In Weissman’s early days with a full-time staff, video concepts were brainstormed by Weissman and his team, and once an idea was decided, Weissman would give a recipe to his defacto culinary director. The culinary director, along with an assistant, did prep work, and executed and tested the recipe. I was told that when doing a shoot, Weissman would go to the kitchen, make a video, and leave and that there wasn’t much cooking from Weissman outside of what was filmed for videos.

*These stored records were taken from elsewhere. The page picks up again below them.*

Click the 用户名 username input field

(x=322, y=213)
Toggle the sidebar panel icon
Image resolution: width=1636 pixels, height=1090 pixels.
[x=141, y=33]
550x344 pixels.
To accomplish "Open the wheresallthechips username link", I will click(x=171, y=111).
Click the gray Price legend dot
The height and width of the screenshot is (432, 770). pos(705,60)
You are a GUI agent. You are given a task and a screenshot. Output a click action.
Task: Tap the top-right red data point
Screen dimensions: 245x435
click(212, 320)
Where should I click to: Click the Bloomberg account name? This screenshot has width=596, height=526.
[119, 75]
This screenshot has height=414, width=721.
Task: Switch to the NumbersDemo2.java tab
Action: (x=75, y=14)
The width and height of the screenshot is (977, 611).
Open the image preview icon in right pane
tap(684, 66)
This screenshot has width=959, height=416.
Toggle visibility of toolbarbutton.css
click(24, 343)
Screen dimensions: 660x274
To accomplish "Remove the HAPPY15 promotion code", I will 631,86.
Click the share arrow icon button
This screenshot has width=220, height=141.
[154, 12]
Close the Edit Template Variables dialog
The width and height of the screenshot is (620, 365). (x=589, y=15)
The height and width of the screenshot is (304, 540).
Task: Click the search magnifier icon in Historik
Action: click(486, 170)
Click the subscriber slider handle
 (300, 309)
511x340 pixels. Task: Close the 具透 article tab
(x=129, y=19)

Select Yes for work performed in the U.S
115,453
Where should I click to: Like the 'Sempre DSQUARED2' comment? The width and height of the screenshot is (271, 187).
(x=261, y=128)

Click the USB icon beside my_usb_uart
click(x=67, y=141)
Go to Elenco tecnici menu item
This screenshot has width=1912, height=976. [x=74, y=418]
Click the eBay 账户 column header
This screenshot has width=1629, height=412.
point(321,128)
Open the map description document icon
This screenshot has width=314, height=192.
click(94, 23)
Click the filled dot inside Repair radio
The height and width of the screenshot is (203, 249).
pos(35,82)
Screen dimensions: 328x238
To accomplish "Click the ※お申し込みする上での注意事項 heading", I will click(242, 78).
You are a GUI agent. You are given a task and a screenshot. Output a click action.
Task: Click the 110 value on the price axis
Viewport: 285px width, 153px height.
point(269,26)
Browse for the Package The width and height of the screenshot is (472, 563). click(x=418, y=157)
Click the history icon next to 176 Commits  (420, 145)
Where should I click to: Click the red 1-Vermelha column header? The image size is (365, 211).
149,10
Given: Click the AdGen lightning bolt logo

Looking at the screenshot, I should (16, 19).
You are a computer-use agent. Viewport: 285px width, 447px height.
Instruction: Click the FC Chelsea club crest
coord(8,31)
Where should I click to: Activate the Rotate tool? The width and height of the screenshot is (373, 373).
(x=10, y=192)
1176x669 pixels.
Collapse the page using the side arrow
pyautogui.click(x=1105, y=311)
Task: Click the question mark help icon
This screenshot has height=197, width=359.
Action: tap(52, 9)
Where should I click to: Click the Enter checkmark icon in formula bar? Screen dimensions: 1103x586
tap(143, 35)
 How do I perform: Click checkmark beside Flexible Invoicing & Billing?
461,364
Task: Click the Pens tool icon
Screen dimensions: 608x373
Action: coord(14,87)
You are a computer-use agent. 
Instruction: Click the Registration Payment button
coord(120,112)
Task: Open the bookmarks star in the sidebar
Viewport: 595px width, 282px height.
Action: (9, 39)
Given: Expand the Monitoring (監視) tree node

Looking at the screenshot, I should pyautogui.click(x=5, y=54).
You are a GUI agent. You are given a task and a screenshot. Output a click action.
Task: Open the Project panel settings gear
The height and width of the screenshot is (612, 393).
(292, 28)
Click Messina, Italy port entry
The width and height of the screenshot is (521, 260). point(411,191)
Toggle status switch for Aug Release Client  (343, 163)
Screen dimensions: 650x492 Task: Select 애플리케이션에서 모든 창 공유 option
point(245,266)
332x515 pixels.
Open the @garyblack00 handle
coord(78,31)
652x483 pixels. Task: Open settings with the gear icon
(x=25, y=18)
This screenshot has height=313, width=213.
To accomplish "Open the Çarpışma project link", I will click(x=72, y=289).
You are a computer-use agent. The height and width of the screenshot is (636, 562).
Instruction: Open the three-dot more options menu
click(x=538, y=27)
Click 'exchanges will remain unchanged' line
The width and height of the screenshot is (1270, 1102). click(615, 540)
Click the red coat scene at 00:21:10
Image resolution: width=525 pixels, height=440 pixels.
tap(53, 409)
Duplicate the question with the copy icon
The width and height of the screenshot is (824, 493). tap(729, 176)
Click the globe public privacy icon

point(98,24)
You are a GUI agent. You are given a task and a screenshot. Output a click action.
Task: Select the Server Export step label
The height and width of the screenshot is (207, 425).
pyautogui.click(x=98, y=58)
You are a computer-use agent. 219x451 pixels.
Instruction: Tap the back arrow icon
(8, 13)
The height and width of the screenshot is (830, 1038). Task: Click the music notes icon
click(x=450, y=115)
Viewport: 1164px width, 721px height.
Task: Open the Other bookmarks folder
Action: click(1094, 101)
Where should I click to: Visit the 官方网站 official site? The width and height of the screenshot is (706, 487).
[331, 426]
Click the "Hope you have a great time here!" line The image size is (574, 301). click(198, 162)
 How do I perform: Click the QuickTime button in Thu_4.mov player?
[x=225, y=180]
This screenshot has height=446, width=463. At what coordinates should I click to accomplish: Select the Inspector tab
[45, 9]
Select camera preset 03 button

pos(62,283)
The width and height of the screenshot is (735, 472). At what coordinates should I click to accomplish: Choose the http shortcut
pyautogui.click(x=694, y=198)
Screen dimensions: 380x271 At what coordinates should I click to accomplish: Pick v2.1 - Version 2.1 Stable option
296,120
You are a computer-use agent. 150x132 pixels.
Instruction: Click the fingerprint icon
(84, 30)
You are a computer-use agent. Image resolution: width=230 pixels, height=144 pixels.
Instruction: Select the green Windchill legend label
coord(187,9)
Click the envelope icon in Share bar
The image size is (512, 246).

Weissman’s recipe development process was described to me as a secret endeavor. A former employee told me, I would see him on his computer all the time, and a different employee said that he will pull up a recipe out of nowhere. Both quotes aligned with accounts from other staffers. I was told that Weissman instructed staff to change the ingredient quantities on recipes, but one employee assumed at the time that Weissman was interested in tweaking his own numbers.